_To do_: Identify each line below that contains the word "This" and copy those lines out in full. Case counts.

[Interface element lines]
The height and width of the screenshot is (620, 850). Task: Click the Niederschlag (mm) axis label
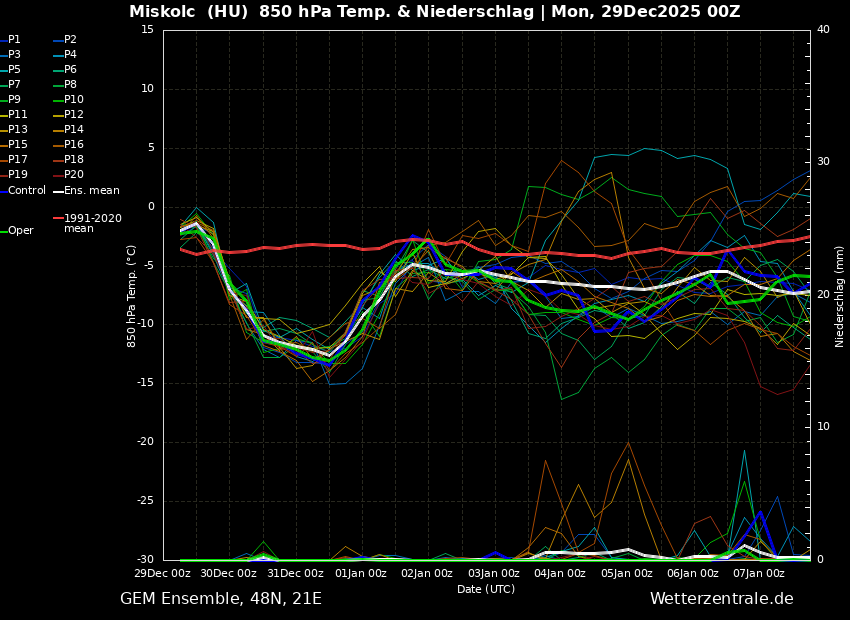[840, 296]
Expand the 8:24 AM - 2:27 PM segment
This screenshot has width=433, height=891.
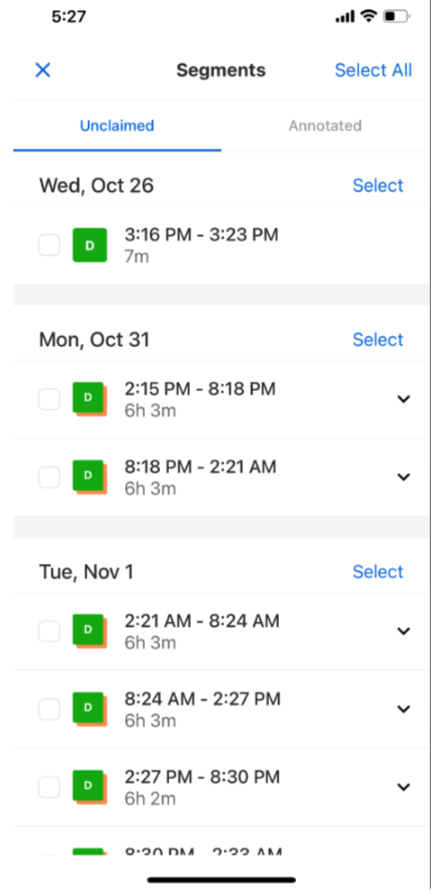(x=403, y=709)
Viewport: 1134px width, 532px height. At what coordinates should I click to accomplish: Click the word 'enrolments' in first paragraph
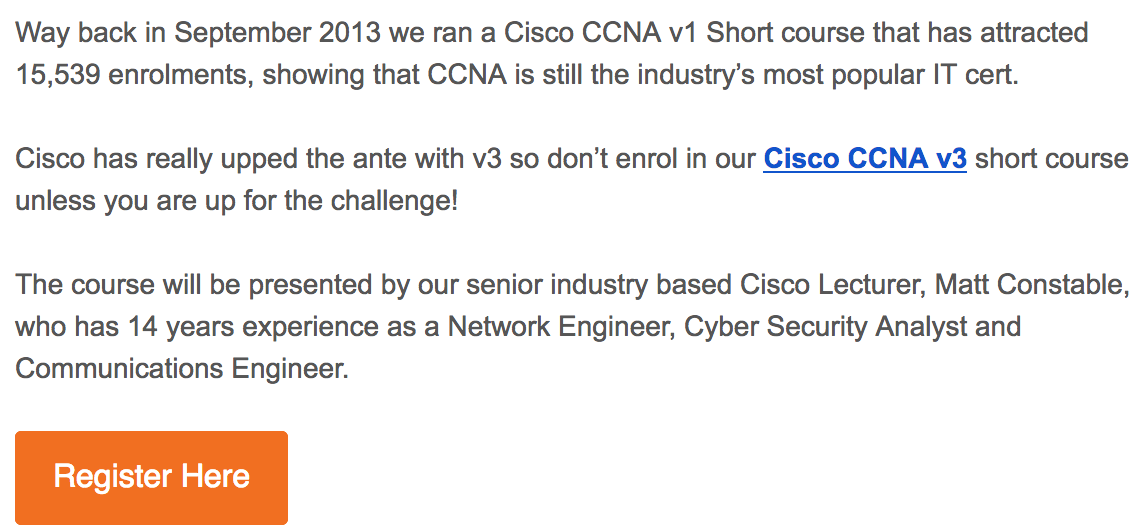tap(181, 75)
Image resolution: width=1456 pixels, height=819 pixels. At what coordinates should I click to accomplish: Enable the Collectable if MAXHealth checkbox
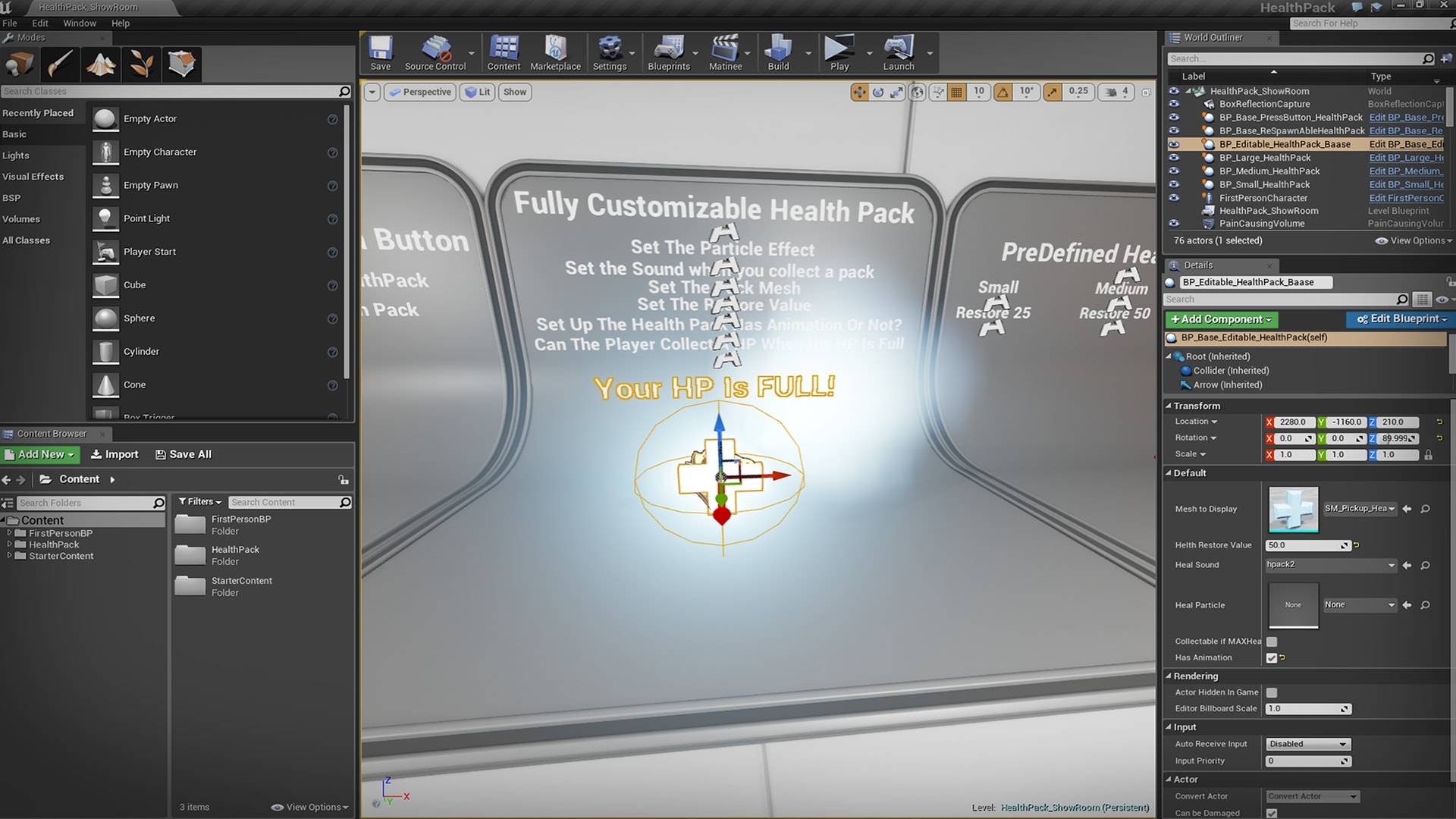coord(1272,641)
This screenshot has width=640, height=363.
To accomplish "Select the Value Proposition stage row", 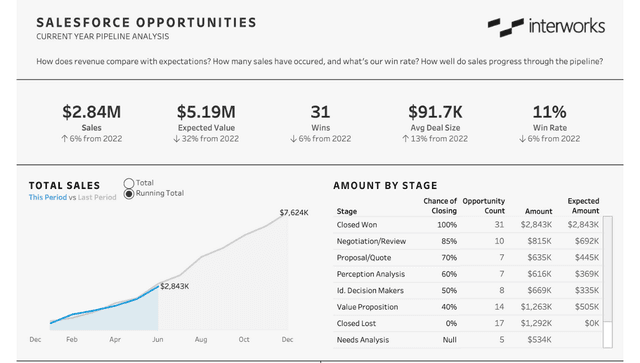I will click(x=468, y=307).
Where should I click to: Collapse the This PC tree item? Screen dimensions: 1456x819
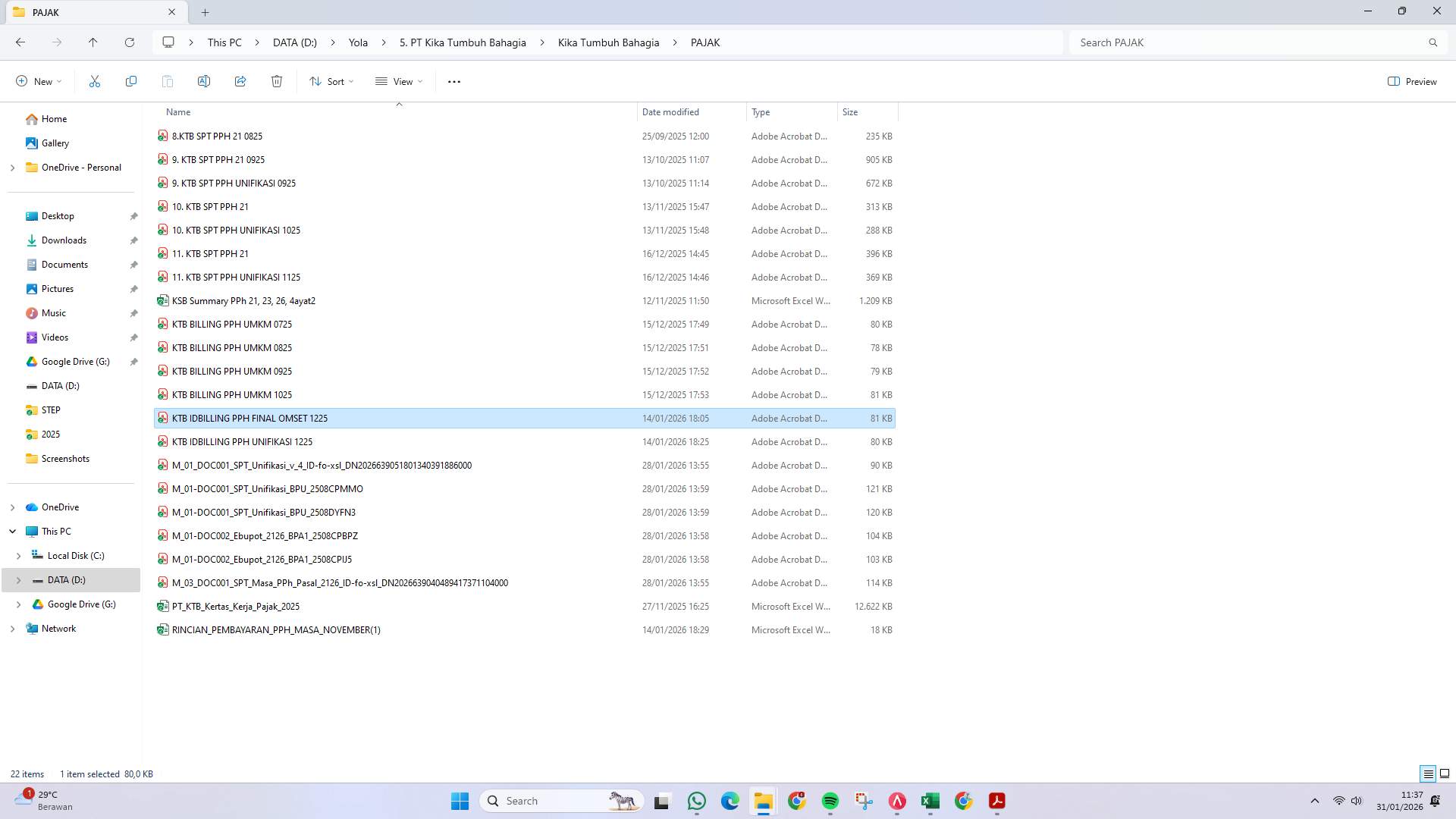[x=12, y=531]
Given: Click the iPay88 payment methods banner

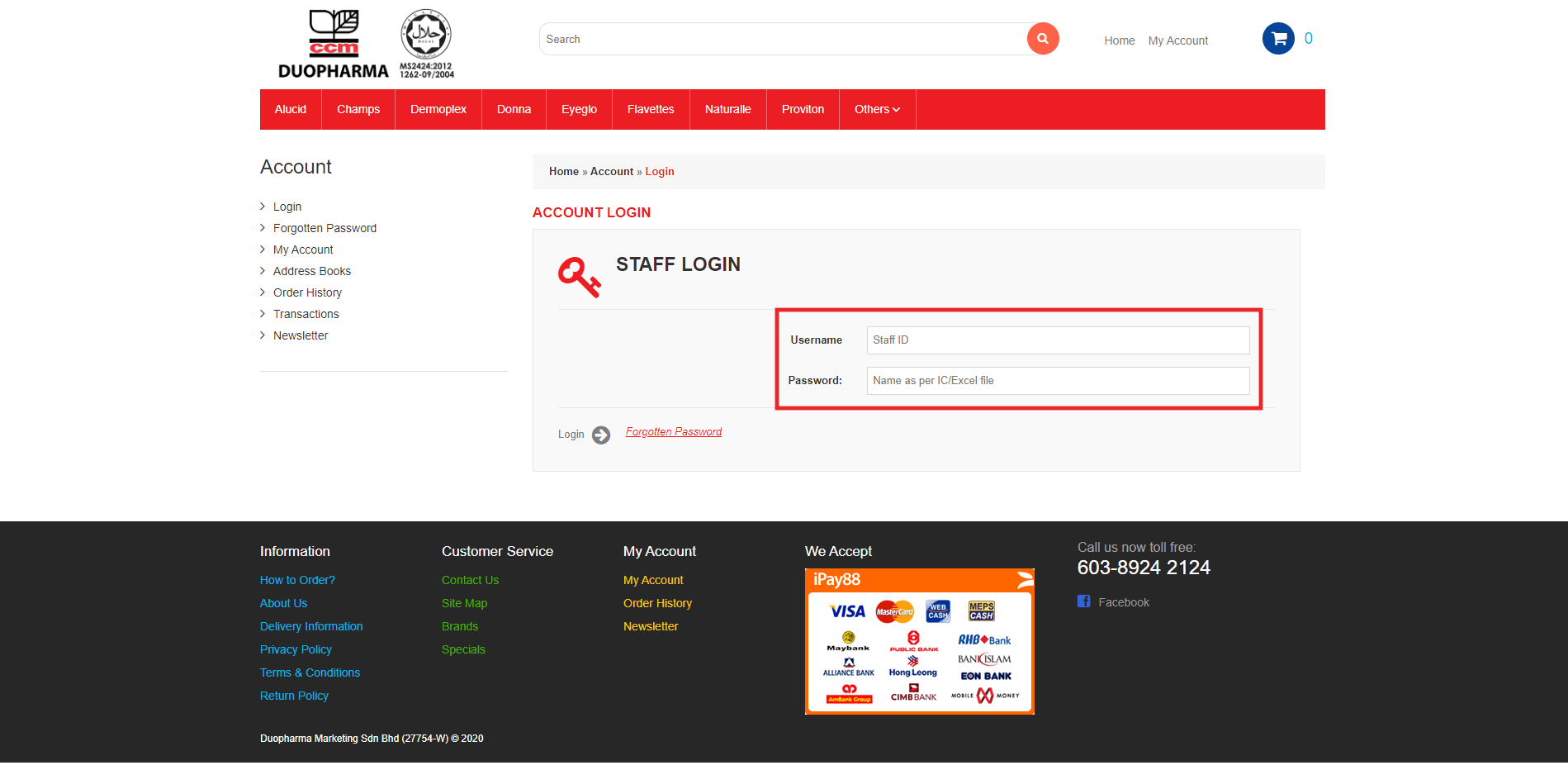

_Exercise result_:
This screenshot has width=433, height=891.
This screenshot has width=640, height=363.
Where should I click to: Collapse the This PC tree item? Screen dimensions: 1456x819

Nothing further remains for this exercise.